▸ **Exercise prompt**:
The line that holds "Lucas Gabriel Díaz (103, 2266)" marks the start. Return it and each following line through the end of the data, unchanged.

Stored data

- - - -

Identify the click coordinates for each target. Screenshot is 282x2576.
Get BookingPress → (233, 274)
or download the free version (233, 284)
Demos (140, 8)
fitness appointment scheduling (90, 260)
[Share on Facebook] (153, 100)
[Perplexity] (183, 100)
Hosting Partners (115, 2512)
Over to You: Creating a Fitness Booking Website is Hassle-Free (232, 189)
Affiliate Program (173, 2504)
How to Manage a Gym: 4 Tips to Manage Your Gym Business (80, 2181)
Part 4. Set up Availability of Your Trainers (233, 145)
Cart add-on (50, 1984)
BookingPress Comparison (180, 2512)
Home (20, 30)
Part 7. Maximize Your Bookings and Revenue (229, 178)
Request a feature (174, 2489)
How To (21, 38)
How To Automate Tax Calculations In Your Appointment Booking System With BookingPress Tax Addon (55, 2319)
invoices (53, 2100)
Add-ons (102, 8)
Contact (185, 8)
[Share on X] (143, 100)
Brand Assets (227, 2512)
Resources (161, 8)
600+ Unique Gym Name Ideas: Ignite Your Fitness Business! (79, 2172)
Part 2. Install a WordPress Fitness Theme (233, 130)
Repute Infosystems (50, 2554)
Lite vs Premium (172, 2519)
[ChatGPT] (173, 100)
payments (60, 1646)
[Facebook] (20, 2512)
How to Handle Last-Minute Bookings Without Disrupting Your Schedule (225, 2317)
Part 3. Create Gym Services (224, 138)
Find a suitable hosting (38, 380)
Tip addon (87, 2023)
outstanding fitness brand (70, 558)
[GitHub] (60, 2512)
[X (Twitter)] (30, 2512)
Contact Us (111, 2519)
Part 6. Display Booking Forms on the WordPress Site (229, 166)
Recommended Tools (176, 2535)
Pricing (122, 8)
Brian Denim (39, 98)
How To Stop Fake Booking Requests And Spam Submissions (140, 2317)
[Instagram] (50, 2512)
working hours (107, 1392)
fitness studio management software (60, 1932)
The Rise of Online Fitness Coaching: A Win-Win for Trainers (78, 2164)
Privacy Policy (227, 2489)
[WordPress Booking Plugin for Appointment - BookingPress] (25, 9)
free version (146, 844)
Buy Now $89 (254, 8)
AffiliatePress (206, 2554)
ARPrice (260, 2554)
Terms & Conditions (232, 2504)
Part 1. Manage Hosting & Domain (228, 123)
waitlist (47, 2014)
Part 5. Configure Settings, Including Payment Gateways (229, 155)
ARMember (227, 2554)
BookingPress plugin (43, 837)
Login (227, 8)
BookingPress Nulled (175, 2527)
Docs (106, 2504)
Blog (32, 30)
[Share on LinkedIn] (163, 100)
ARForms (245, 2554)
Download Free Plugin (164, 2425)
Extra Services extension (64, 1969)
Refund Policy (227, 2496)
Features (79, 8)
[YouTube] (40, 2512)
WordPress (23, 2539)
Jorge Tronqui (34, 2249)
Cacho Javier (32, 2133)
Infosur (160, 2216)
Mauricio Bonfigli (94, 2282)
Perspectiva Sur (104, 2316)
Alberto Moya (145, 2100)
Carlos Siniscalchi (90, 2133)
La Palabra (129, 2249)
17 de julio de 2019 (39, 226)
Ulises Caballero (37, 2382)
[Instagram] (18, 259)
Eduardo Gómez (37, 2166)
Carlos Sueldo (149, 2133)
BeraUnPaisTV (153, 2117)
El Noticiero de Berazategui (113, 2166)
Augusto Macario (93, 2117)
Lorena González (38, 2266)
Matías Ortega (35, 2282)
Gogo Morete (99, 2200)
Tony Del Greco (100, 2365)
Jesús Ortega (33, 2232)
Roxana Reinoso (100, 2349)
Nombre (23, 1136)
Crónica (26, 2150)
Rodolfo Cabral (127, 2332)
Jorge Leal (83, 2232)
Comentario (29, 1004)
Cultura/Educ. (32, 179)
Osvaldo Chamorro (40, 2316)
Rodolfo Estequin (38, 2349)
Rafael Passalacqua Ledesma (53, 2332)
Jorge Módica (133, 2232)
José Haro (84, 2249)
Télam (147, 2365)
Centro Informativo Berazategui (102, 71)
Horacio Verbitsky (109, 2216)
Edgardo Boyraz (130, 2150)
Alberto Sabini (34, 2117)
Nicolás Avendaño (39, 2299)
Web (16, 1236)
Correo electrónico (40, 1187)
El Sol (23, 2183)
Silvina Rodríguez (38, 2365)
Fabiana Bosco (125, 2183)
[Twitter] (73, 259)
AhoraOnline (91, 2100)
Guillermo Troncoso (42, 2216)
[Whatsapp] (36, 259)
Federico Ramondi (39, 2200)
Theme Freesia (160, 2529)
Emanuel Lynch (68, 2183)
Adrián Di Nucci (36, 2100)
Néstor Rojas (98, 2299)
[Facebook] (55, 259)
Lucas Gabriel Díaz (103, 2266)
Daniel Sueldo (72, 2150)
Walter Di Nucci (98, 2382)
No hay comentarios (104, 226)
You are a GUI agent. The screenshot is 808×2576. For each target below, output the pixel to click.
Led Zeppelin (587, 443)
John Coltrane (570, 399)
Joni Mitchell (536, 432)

- - - -

▸ **Solution to the exercise**:
Lucas Gabriel Díaz (103, 2266)
Daniel Sueldo (72, 2150)
Walter Di Nucci (98, 2382)
No hay comentarios (104, 226)
You are a GUI agent. The screenshot is 808×2576. For each target below, output the pixel to click.
Led Zeppelin (587, 443)
John Coltrane (570, 399)
Joni Mitchell (536, 432)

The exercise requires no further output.